Pull Request
// Definition
A proposed set of commits opened for review before merging into a shared branch — the gate where code is reviewed, CI runs, and approval happens. Called a Merge Request on GitLab. The PR is where automated tests, linting, and human review converge before code reaches `main`.
// Why it matters
The PR is QA's primary checkpoint — it's where the test suite runs against proposed changes and where a quality gate can block a merge on red.
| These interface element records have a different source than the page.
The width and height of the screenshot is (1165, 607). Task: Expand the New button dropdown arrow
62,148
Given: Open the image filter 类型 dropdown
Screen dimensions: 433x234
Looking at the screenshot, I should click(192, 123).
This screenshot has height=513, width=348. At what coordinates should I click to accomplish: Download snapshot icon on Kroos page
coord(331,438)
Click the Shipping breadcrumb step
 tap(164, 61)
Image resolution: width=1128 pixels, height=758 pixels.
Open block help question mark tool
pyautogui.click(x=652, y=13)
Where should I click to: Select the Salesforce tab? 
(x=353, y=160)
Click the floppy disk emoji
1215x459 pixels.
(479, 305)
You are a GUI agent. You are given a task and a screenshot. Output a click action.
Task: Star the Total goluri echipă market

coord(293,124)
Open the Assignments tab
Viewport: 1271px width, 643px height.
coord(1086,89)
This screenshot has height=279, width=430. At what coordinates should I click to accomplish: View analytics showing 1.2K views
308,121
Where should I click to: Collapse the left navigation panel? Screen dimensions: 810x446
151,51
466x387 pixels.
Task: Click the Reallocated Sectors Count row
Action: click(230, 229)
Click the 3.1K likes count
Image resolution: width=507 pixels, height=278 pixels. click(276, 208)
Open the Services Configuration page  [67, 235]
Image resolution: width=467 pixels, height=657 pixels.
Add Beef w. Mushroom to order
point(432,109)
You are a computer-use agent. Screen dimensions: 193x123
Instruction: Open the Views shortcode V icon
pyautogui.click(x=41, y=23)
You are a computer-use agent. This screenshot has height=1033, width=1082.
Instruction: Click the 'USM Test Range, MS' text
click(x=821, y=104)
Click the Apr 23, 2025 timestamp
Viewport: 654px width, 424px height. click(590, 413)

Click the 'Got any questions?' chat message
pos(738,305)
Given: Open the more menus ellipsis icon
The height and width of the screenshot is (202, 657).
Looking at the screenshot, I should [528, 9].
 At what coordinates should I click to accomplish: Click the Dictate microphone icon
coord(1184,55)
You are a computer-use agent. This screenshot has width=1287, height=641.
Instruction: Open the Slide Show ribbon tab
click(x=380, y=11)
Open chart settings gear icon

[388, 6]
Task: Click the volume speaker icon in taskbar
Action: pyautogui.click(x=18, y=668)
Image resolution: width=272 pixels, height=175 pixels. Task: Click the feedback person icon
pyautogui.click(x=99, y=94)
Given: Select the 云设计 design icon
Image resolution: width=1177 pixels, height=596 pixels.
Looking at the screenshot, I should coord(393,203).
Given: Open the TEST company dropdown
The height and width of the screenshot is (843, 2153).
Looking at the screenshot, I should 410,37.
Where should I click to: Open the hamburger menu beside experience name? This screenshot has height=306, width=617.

Understanding PRs means understanding where in the flow tests execute, what "required checks" gate a merge, and how review feedback loops work.
// How to test
git push -u origin feature/login-tests # open the PR on GitHub/GitLab → CI runs the suite automatically # required status checks (tests, lint, coverage) must pass before merge is enabled
// Common mistakes
- Huge PRs that are impossible to review properly (split them)
- Merging with failing or skipped required checks
- No description, so reviewers can't tell what changed or why
// Related terms
Branch
An independent line of development in a Git repository — a movable pointer to a commit, letting you work on a feature or fix in isolation without touching the main line. Branches are cheap and disposable; the typical flow is branch off `main`, commit work, open a pull request, merge back.
Commit
A saved snapshot of changes in a Git repo, with a message describing what changed and a unique hash identifying it. Commits are the atomic unit of history — each one is a revertible, reviewable point you can return to. Good commits are small and focused; the message explains why, not just what.
Quality Gate
An automated checkpoint in a build or deployment pipeline that blocks promotion if quality criteria (test pass rate, coverage threshold, security scan) aren't met.